The NASA DC-8 incident has been cited in this thread several times.

Allow me to quote from the official report, which can be downloaded here

Top of page 11:
The flight crew noted no change in cockpit readings, no St. Elmo’s fire, no odor or smoke, and no
change in engine instruments. They did notice that no stars were visible, but this is typical of flight
through high cirrus clouds. After seven minutes the crew noticed that the stars had reappeared, and at about this time the
scientists reported that the research instrument readings had returned to normal. There was still no change
in engine or airplane instrument readings.
So, this was a flight at night through an ash cloud that was so thick that it was able to obscure the stars. Conclusion: this ash cloud would have been easily distinguishable by daylight VMC.
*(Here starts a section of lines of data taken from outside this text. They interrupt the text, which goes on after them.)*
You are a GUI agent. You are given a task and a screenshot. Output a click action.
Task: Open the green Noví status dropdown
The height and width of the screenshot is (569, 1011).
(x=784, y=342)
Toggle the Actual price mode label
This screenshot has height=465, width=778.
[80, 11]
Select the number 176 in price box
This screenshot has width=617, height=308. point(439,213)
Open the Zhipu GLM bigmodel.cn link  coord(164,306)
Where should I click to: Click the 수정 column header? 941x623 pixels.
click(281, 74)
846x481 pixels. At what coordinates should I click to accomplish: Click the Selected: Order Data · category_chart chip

The research instrument readings returned to normal as soon as the stars had reappeared. This would suggest to me that no visible ashes, also means that no significant ash concentrations are likely to be present or even measurable.

This incident further shows that even flying through an ash cloud so thick that it can obscure the stars did not cause anything catastrophic to happen to the flight. (apart from the bill afterwards)

So allow me to use to use this incident to reinforce my ideas that keeping a flight clear of any visible ash concentration will keep the flight safe.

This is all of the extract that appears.